Ele contava com o bom andamento da economia para vencer as eleições, mas agora o mercado de ações cai e os tambores da recessão redobram com vigor. Sua reação, com a característica mistura de arrogância, ignorância e indiferença pelo destino dos mais fracos, não o ajudará.
O coronavírus pode fazer com que os norte-americanos vejam a importância de ter um sistema universal de saúde pública. Existem muitos milhões de cidadãos que não têm seguro ou que precisam pagar parte de suas despesas médicas. Também há muitos que, quando estão em baixa, não pagam. Ninguém poderá reprovar que, para manter a sua família, tentem não ir ao médico e que optem por ir trabalhar mesmo que apresentem sintomas, caia quem caia. Não acredito que isso ajude a controlar a epidemia, por mais diminuição de impostos que o Governo aprove.
O Brexit também não servirá para parar os pés do vírus. Diante de uma epidemia como essa, o slogan de “recuperar o controle” não leva a lugar algum.

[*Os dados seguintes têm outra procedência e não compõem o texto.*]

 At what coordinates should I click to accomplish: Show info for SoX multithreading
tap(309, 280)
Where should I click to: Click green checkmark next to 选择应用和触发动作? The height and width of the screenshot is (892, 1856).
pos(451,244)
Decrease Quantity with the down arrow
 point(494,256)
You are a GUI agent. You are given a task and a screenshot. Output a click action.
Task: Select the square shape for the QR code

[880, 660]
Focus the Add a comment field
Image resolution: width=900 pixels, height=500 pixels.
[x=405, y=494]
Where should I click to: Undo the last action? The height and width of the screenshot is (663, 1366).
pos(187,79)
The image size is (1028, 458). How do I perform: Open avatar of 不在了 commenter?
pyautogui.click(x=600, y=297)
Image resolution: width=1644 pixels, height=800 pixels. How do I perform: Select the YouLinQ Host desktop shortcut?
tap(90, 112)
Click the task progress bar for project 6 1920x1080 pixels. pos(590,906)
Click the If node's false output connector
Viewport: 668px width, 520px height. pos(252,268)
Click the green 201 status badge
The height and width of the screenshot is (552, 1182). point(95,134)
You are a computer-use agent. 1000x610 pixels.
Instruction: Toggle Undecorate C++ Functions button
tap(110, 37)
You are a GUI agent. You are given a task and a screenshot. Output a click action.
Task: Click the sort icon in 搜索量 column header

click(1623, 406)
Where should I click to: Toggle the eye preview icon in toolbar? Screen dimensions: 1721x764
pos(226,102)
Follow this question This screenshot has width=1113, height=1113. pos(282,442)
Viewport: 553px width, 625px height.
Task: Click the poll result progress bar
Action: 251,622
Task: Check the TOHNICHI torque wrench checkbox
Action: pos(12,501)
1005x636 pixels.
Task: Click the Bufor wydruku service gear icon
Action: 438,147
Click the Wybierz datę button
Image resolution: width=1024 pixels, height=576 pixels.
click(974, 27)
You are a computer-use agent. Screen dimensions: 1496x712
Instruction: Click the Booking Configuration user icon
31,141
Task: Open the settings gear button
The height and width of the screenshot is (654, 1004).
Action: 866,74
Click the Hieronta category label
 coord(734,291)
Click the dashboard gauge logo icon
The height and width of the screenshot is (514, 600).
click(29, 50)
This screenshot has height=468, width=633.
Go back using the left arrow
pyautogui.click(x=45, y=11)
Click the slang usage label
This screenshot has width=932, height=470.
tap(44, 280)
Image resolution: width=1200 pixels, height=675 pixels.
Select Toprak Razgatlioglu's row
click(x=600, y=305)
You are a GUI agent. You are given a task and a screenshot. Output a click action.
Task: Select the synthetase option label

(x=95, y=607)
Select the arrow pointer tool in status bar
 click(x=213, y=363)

Pelo contrário, o coronavírus pode expor a falta de profissionais de saúde no Reino Unido e o grande erro de colocar obstáculos à imigração dos vizinhos europeus.
Agora, os britânicos vão perceber o serviço precioso que os médicos e as enfermeiras provenientes do continente, entre eles muitos espanhóis, prestam ao país.
Na Espanha, após as primeiras semanas em que o vírus criou um espaço de colaboração inédita entre o Ministério da Saúde e as Comunidades Autônomas e nas quais ninguém questionava o modelo, nem reivindicava mais competências, afloraram as primeiras divisões e as críticas, algumas delas muito mesquinhas.
Nada mais fácil: se as medidas são drásticas, são chamadas de alarmistas. Se não são, de tíbias. Suponho que a política é assim, mas não é o momento de fazer esse tipo de política. Em situações de emergência como a atual, é quando se vê a diferença entre um político de baixa envergadura e um homem de Estado.
Um dos personagens de A Peste, Rambert, um jornalista de Paris preso na cidade, quer fugir para ficar com sua esposa. Consegue a ajuda de alguns guardas, mas quando chega o momento, compreende que abandonar Oran é faltar com o seu dever de solidariedade e decide ficar para ajudar no que puder.
Talvez teremos que sugerir a alguns de nossos políticos que leiam Camus e que aprendam de Rieux e Rambert.
Cairia muito bem para eles.
Carles Casajuana é diplomata espanhol. A tradução é do Cepat, para IHU Online. O texto foi publicado originalmente com o título Camus e o Coronavírus.